Третий роман писателя Абрикосова - Денис Драгунский
Шрифт:
Интервал:
Закладка:
Прохоров поспешно опустил глаза в ее наметки-наброски. Сначала он перелистал весь текст, просмотрел его по диагонали, а потом, вернувшись к началу, стал читать подробно. Итак, уважаемые члены ученого совета, что же нам предлагает соискательница Санчукова? Санчукова, как явствовало из начальных рассуждений, предлагала новые, принципиально новые, мощные методы вероятностного прогнозирования – было весьма интересно и оригинально, но как-то слишком лихо: по существу, Санчукова хотела создать новый раздел науки.

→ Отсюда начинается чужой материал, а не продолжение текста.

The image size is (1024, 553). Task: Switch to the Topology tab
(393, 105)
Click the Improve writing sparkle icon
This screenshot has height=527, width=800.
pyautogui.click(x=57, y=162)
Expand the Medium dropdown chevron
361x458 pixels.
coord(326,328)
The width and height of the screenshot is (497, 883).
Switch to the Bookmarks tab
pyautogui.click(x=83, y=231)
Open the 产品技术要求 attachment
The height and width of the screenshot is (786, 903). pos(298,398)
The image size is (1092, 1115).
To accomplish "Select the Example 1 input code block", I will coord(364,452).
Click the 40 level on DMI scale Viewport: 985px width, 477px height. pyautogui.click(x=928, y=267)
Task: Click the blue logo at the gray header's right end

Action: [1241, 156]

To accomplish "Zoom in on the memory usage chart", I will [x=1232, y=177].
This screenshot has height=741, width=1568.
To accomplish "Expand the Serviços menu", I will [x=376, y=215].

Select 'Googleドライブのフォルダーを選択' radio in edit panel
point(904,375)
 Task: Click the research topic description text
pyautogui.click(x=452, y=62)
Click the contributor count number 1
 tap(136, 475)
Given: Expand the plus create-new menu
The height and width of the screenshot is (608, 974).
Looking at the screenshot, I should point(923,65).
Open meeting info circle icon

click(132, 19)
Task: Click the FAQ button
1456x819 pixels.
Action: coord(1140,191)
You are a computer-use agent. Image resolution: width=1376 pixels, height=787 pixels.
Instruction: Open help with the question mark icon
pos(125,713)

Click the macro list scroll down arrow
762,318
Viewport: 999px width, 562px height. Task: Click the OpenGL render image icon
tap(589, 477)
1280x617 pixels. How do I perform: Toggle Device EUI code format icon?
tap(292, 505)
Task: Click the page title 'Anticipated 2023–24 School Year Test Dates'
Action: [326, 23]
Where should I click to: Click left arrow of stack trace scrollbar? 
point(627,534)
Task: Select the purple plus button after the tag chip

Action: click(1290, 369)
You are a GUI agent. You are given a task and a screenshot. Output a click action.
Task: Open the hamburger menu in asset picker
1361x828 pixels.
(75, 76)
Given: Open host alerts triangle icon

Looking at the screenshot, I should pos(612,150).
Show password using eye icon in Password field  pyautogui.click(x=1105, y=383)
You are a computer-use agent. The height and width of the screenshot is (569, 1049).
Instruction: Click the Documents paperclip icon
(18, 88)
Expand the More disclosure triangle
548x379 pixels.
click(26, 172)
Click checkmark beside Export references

Впрочем про себя усмехнулся Прохоров, именно таковы требования ВАКа к докторским диссертациям… Но на следующей странице ему стало не до смеха – он с ужасом понял, что не все понимает. Нет, конечно, в общем и целом он понимал, какую задачу ставит перед собой Санчукова – так сказать, на уровне здравого смысла, – но очень слабо понимал, каким образом можно эту задачу решить. И он напрягал голову, и в голове происходила какая-то перефокусировка, и вдруг становились ясными конкретные пути, которыми собиралась двигаться Санчукова, но зато совершенно ускользала, расплывалась общая идея, и в затылке была бессильная тяжесть – зачем все это высокоумие? Кому? И Прохоров изумился, что у него возник такой оскорбительно нематематический вопрос. А может быть, он на самом деле не математик? Раз он спрашивает «зачем»? Раз не может разобрать, что понаписала девчонка, кандидат наук? А кто он тогда?
Он поднял глаза и поглядел на Санчукову, и ему показалось, что она тайком улыбается. Замечательно. Так вот, может быть, я и не математик, но я профессор математики! Чуете разницу, милые мои кандидаты наук? Не чуете? Ну я вам постараюсь доходчиво объяснить… Кстати, буквально на днях ВАК утвердил Прохорова в звании профессора, так что теперь жена могла привинчивать к двери вожделенную табличку – и вдруг такой, можно сказать, ушат холодной воды. Но дело, в сущности, вовсе не в этом. Стыдные мысли – Прохоров быстро с ними справился, поскольку он вполне реалистично оценивал масштабы собственного дарования, был человеком вовсе не завистливым, и поэтому он совсем уже был готов поздравить Санчукову и добавить какую-нибудь чисто профессорскую пошлость – мол, нам время тлеть, а вам цвести. Но решил дочитать до конца.
И оказалось, что та самая занятная проблемка, которая уже почти двадцать лет томила Прохорова, та самая идея, которую он холил, лелеял и вынашивал, на которую так надеялся, о которой боялся говорить вслух, но, очарованный дурень, хотел от щедрот своих поделиться с Санчуковой, – так вот, эту самую идею-проблему Санчукова исчерпывающе проанализировала в качестве частного случая некоей более общей теории. Своей теории. Прохоров чуть прикрыл глаза. На секунду захотелось попросить у нее пощады – вот так просто взять и сказать: «Анна Андреевна, Анечка, пожалейте, милая, не надо… Вы же такая молодая еще, у вас все впереди, и вы ведь женщина, жена, у вас обязательно будет ребенок. Может, не один… Зачем вам все это? А у меня больше ничего нет. Пожалейте меня, оставьте меня, оставьте!» Ну, конечно, таких слов он бы никогда ей не сказал, даже похожих, но, наверное, он сумел бы просто поговорить с ней по-человечески, сумел бы спокойно объяснить, что ее замысел – это слишком дорогая брошь на ситцевом платьице институтских планов. И она бы все, конечно, поняла, и они вдвоем бы что-нибудь придумали, тихо бы спланировали тихую докторскую, тихо бы ее защитили, а потом бы он ее тихо спровадил в любое распрестижное место, на уши бы встал, – а там, Анечка, вперед, заре навстречу. И при этом она бы считалась его ученицей.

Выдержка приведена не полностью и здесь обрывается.